Thursday, January 10, 2008

Tuna

It's all on the headline a few days ago: a man from Hong Kong successfully bid the biggest wild blue-fin tuna from the fish market of Tokyo on the first day of this year.

Take aside the potential consequence of provoking unpredictable reaction by local Japanese, and that the quality of nationalism of our local paper remained stagnant for a century, I know very well that wild blue-fin tuna is a much endangered species. My spinal cord with a sense of environment protection tells me that this kind of catching and bidding for big tuna does harm to the ocean. I feel satisfied with the small fishes for my dinner. Should I be happy ?

I ask my mum, "Where do these fishes come from ?"

"Fresh catch from sea, of course." she has an obsession for fresh food.

I know just too well: fresh catch by fine-eye nets, and hopefully not explosives. Whatever the method, it got to be an exhaustive one: small fishes could not get through - before they become big enough to have offspring.
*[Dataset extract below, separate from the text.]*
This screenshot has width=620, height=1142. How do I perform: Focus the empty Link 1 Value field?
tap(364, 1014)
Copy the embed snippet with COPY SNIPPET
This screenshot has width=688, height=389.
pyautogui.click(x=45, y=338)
An ice-cold feeling appears on my back. When Europeans (Vikings) spread from Scandinavia to Iceland and then settled in Greenland, the already limited natural resources there - wood, grass, pure water - were gradually depleted. Those unfortunate Greenlanders ran into desperate famine, and gradually ate up their goat (or sheep) - so that they had no more milk - and then baby goats - so that there was no further breeding. The goats became extinct, and then the men. Oh, my god !

I am speechless - not knowing what to do. But I am sure I will finish with my dish and shall not in the future order one that I cannot complete - be it big tuna or small sardines. Maybe Snowball of George Orwell is right when it comes to the end: all animals are equal.